Fellow

Clay Zuba

Fellowship Type
  • Predoctoral Fellow
Affiliation
  • University of Delaware
Years
20132014
Red, White, and White: Native Americans, Britons, and American Imperial Identity, 1676–1861

This dissertation examines how the representation of Native Americans in literary and visual culture played a central role in the development of an American identity between King Philip’s War (1676) and the U.S. Civil War (1861). Rather than rearticulating the binary model of savagism versus civilization commonly accepted by scholars of this period, my dissertation argues that an American imperial identity emerged from a triangular, racially-inflected system that relied on the representation of Native Americans in print culture in order to create and regulate difference between rival white empires. I analyze how Native Americans resisted and redirected this racial dynamic through print culture to assert their own tribal nationalisms.

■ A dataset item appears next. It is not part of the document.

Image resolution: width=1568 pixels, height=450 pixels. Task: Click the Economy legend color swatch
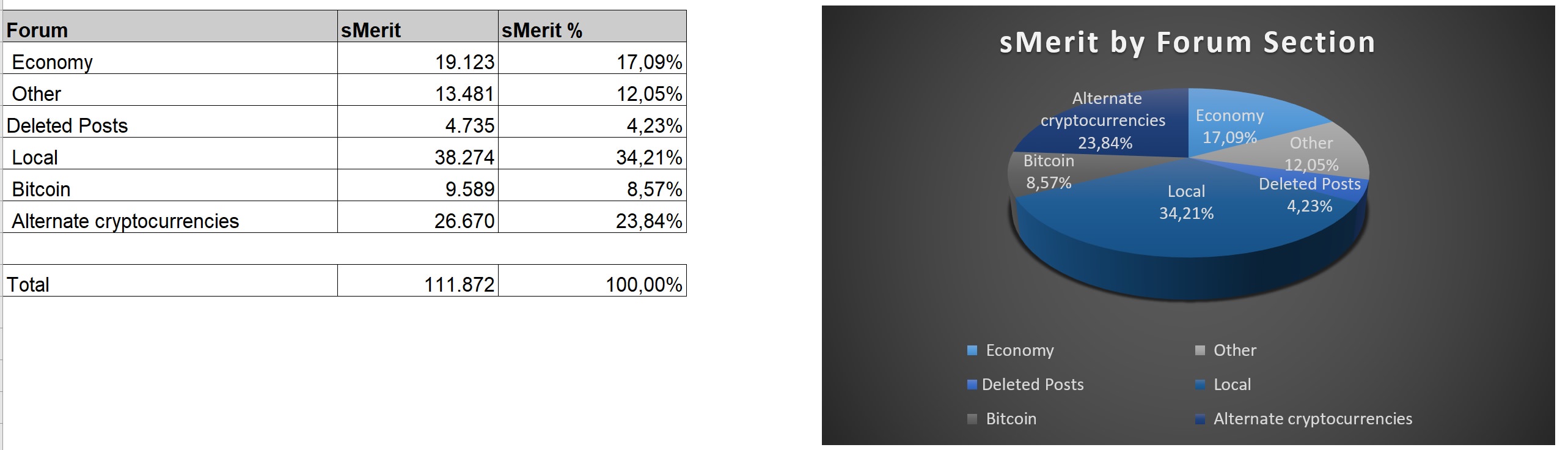coord(972,350)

My dissertation traces the development of this transatlantic system through the interaction of visual and textual depiction of Native Americans, as produced, reproduced, and modified in the material form of books and engravings, from its initial stages in the late seventeenth century through the Civil War. My first chapter examines how British metropolitans in London first introduced this pattern of racial representation in widely circulating prints like The Great Financier (1763) and The Able Doctor (1774), which deployed a combination of visual and textual representations of Native Americans to symbolize their American colonists. My second chapter shows that during the Revolutionary War, Americans redirected this structure against Britons by using frontispieces and illustrations in re-publications of early eighteenth-century Indian captivity narratives like Elizabeth Hanson’s God’s Mercy Surrounding Man’s Cruelty (1728), alongside narratives that portray British captivity of Americans, such as John Dodge’s Narrative of His Captivity at Detroit (1780). My third chapter shows how, in the early decades of the nineteenth century, Pequot writer and orator William Apess utilized text and image to contest this triangular system of imperial identity formation in his Eulogy on King Philip (1836). My dissertation culminates with a reading of the way that Nathaniel Hawthorne, on the eve of the Civil War, used conventions of neoclassical sculpture in The Marble Faun (1860) to destabilize this transnational triangle and flatten racial difference between American and rival white imperial identities. The Marble Faun initiates a shift from triangularity toward the racial binary of white Americans versus Native Americans with which we are more familiar today. As a corollary to analyzing the formation of imperial identities in early American print culture, my dissertation recovers a reading experience that recognizes the interdependence of the visual and textual in early North America.